Walter Lippmann: l’opinione pubblica e lo stereotipo dei nostri tempi

Walter Lippmann (1889-1974) è stato uno dei più importanti giornalisti e politologi americani del XX secolo. Fu lui a coniare la famosa definizione di “Guerra Fredda”, usata in una serie di articoli che criticavano le strategie della politica estera di Truman e pubblicati nel volume “La Guerra Fredda: studio sulla politica estera statunitense”. Laureatosi ad Harvard in filosofia e lingue, Lippmann cominciò la sua carriera come giornalista pubblicando numerosi articoli e libri in ambito politologico e sociologico. Vinse due premi Pulitzer, uno nel 1958 e l’altro nel 1962.

Sostenne fortemente la formazione della NATO, la riunificazione della Germania e attaccò aspramente la presidenza Nixon e la fallimentare guerra del Vietnam. Ma la sua esperienza più importante risale nel 1917, quando ricoprì la carica di sottosegretario aggiunto degli Stati Uniti durante la prima guerra  mondiale: un breve interludio, che rappresentò uno strategico punto di osservazione delle convulsioni di una società democratica, apparentemente inconsapevole della propria complessità.

Lippmann poté osservare in prima persona il ruolo dei servizi segreti, del governo, della diplomazia e della stampa per influenzare la società sia in tempo di pace che in tempo di guerra. Tutto ciò venne trascritto nel suo libro più famoso, che rappresenta oggi uno dei pilastri dello studio del linguaggio e della comunicazione: Public Opinion del 1922. L’opera oggi potrebbe risultare datata, poiché manca l’analisi dell’era di internet e lo studio dell’informazione nel XXI secolo. Tuttavia il suo lavoro risulta fresco, assolutamente pionieristico e di facile adattamento ai nostri tempi, anche dopo 94 anni. Public Opinion conserva la sua carica euristica, la sua lucida provocazione e la sua ricchezza descrittiva.

walter lippmann

L’assunto è limpido: come avviene quel complesso ed apparente processo attraverso cui le nostre opinioni diventano “Public Opinion”, volontà nazionale, mente collettiva, fine sociale? Lippmann indaga e descrive i meccanismi attraverso cui le immagini “interne” elaborate nelle nostre teste ci condizionano nei rapporti con la società, gli ostacoli che limitano le nostre capacità d’accesso ai fatti, le distorsioni delle informazioni provocate dalla necessità di sintesi e di manipolazione volontaria della stampa e dei governi. Infine, la paura stessa dei fatti che potrebbero minacciare l’ordine dello Stato e della società.

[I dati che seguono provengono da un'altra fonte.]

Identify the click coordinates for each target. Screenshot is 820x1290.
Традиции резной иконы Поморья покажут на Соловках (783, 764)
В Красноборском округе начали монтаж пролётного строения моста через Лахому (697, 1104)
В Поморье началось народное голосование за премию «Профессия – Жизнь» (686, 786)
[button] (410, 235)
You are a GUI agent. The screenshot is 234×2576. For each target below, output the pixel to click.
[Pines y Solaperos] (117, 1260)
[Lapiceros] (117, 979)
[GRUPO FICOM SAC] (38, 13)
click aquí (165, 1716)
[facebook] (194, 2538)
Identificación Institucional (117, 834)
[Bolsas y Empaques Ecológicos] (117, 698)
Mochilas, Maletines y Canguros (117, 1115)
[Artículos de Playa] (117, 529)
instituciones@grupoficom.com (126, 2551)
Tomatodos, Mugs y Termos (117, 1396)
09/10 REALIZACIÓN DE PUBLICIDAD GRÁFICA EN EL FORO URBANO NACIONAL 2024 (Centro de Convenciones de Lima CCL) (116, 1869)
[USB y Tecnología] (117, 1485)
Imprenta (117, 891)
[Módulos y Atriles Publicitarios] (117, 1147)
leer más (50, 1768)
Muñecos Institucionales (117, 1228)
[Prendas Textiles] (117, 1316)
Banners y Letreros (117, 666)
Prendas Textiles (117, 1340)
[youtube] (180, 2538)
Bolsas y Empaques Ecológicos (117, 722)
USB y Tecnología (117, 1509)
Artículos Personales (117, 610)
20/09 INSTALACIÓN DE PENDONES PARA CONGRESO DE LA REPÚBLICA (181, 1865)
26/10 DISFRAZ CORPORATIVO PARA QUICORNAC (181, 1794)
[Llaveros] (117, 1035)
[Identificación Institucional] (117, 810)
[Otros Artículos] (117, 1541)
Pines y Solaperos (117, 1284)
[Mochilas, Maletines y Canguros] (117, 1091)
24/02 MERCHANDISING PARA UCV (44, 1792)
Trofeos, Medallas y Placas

L’analisi dei capitoli ricostruisce come l’informazione oggettiva sia influenzata dagli scenari mentali di ciascuno, da preconcetti e pregiudizi. Da lì nasce lo “stereotipo”, una visione distorta e semplificata della realtà sociale. Esso è costituito dall’immagine collettiva di un fenomeno, sfruttata ed adattata alle condizioni più favorevoli del giornalismo o della politica. Le persone, fidandosi dei mezzi di comunicazione, accettano lo stereotipo e non analizzano il fatto per mezzo di altre possibilità.

Afferma Lippmann: «L’ipotesi che a me sembra più feconda è che la notizia e la verità non siano la stessa cosa, e debbano essere chiaramente distinte. La funzione della notizia è di segnalare un fatto, la funzione della verità è di portare alla luce fatti nascosti, di metterli in relazione tra loro e di dare un quadro della realtà che consenta agli uomini di agire. […] La notizia non dice in che modo il seme stia germinando nel terreno ma può dirci quando appare sul terreno il primo germoglio».

Il politologo americano porta l’esempio dei bollettini di guerra del primo conflitto bellico, spiegando come venissero modificati e falsificati per mantenere il consenso popolare.

Il lavoro pionieristico di Lippmann resta attualissimo. Uno spunto di riflessione doveroso per tutti noi su quanto ciò che vediamo e sentiamo non corrisponda spesso alla realtà in modo oggettivo. Come ricorda lo stesso Lippmann: “Quando tutti pensano nello stesso modo, nessuno pensa molto”.